--- Stored records ---
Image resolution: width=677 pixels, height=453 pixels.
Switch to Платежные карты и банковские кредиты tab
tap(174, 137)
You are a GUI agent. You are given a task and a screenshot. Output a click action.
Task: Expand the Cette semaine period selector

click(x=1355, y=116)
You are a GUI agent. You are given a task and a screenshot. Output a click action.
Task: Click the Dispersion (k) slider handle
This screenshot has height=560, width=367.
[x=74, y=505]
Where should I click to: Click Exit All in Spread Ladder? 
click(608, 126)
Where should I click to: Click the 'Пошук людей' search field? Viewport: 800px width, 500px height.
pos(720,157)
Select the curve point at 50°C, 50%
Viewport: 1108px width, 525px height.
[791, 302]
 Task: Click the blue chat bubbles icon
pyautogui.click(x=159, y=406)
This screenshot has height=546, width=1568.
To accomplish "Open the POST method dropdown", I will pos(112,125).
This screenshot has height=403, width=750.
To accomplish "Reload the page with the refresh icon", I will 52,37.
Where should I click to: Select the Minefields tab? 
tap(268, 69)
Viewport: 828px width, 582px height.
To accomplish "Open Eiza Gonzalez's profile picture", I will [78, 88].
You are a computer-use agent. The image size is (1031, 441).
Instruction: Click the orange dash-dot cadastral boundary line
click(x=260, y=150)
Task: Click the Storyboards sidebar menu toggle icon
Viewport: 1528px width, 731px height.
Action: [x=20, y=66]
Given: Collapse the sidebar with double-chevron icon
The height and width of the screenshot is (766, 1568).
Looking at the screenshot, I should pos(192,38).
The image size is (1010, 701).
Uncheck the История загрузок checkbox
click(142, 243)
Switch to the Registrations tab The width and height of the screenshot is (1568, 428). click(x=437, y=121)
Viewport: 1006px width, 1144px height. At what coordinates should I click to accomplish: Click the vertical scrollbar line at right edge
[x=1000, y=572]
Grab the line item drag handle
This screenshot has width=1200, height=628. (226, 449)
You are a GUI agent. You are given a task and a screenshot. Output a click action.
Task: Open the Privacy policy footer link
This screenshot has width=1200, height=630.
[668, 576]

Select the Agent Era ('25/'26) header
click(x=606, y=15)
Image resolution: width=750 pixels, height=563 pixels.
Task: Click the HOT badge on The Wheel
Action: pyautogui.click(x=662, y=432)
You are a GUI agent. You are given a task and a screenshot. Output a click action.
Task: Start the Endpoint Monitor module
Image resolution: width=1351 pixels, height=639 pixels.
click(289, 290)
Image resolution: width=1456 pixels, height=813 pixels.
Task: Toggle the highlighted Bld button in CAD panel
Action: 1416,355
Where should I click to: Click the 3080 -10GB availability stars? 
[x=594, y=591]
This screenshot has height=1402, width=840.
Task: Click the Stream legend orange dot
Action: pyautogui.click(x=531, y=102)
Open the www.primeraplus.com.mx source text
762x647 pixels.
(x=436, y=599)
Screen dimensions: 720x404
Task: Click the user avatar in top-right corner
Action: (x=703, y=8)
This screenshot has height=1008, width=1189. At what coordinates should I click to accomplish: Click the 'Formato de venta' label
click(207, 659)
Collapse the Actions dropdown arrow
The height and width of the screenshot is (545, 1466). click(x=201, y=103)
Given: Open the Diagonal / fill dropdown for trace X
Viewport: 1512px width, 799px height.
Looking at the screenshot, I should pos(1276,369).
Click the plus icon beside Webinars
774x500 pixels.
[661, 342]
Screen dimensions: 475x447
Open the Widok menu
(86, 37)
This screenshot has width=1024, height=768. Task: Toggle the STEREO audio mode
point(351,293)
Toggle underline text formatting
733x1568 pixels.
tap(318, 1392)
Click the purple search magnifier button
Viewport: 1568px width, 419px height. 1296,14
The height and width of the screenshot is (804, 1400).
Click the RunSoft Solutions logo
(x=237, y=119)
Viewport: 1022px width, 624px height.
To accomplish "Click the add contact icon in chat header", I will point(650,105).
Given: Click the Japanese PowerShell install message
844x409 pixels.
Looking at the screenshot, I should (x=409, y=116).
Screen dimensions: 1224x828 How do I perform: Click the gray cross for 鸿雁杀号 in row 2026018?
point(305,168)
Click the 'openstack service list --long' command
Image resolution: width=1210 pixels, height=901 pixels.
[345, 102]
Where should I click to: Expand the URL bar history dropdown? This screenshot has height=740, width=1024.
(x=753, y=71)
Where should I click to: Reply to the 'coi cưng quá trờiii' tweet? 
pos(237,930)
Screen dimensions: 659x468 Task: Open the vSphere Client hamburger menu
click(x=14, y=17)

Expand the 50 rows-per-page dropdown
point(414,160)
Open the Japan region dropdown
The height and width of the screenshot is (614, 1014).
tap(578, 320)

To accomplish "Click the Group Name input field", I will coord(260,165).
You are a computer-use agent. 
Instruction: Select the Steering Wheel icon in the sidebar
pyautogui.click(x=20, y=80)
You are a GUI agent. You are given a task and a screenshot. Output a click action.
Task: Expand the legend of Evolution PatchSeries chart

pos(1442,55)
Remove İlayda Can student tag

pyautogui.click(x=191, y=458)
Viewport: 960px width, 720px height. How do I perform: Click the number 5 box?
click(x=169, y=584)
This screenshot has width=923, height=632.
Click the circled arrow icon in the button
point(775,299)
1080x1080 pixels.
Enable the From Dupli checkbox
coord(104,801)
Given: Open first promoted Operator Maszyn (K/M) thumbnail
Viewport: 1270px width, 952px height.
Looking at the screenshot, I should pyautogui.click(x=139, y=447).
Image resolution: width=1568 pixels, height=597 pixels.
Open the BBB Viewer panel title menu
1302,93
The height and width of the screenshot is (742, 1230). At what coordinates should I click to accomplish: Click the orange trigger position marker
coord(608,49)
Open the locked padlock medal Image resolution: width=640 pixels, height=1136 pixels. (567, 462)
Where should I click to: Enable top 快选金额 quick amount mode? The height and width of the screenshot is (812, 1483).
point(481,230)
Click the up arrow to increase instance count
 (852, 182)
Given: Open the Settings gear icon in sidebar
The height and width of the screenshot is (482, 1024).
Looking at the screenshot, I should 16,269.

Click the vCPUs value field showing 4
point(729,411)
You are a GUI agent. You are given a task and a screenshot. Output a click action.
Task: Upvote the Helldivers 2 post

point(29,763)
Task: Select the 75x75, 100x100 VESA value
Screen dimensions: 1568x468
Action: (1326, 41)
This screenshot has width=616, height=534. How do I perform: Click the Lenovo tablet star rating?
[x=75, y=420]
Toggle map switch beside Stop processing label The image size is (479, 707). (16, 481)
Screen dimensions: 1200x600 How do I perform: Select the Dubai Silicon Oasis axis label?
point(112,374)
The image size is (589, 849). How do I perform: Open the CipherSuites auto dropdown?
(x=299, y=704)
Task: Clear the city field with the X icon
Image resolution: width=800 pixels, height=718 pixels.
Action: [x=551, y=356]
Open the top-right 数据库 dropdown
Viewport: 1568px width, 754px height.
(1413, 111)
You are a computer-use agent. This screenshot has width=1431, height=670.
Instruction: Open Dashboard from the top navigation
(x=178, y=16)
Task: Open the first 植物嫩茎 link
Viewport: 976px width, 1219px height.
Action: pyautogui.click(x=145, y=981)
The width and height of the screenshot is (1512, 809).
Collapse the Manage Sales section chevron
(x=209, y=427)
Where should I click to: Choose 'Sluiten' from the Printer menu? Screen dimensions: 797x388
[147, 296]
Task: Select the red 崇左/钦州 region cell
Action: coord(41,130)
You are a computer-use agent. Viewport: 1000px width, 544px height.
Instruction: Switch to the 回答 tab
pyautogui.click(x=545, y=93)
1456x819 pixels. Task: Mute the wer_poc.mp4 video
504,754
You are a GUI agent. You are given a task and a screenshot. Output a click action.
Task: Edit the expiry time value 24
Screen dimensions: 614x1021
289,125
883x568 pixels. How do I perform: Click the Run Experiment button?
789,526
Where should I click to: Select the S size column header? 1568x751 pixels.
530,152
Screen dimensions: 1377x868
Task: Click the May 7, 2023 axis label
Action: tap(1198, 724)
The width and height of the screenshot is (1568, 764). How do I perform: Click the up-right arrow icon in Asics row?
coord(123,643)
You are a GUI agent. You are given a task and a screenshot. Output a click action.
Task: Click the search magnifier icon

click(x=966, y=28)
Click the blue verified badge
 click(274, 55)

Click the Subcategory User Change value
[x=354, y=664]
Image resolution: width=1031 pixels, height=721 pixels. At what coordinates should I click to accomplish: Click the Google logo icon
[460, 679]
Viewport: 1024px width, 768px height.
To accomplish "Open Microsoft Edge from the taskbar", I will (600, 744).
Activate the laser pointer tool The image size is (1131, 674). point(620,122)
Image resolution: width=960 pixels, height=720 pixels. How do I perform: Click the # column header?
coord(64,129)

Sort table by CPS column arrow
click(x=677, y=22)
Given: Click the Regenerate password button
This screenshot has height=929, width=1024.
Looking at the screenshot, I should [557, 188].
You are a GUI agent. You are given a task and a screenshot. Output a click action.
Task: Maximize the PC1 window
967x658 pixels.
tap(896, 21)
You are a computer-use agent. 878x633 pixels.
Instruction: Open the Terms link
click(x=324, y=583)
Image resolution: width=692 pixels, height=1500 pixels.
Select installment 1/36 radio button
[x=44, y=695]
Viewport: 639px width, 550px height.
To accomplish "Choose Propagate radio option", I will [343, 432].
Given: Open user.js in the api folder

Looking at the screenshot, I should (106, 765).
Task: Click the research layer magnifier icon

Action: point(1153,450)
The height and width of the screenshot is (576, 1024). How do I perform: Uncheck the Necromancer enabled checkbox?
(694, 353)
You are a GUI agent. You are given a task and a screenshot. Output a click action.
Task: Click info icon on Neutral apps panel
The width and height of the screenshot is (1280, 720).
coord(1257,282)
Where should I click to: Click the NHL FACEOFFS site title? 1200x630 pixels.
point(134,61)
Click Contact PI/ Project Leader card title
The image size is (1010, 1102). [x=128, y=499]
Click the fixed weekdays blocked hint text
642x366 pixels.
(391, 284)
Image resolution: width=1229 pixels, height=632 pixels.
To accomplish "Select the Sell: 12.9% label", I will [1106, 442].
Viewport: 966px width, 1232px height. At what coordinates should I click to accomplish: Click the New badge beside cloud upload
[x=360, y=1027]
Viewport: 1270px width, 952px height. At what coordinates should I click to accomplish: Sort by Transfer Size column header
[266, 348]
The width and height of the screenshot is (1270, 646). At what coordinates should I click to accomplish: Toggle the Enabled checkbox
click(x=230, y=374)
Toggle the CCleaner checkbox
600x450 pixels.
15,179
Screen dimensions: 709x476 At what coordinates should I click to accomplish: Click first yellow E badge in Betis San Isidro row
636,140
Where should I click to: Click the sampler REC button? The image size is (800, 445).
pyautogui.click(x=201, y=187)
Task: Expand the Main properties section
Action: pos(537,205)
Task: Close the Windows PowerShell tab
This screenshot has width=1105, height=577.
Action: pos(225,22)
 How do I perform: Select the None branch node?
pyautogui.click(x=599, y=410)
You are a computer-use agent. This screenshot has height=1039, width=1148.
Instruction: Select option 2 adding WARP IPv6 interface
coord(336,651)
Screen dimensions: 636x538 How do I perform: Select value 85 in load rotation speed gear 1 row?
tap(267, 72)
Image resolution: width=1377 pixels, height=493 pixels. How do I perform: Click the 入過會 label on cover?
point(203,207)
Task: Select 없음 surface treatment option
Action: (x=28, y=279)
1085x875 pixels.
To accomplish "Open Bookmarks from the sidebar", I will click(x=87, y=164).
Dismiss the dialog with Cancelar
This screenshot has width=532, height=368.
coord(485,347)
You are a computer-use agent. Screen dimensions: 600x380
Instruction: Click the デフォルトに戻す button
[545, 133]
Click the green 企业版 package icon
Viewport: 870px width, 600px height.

--- Work item ---
Find the word "with" in the entries above, then copy each line that holds it.

--- Reply to the task ---
To accomplish "Reload the page with the refresh icon", I will 52,37.
Given: Collapse the sidebar with double-chevron icon
Task: Clear the city field with the X icon
Dismiss the dialog with Cancelar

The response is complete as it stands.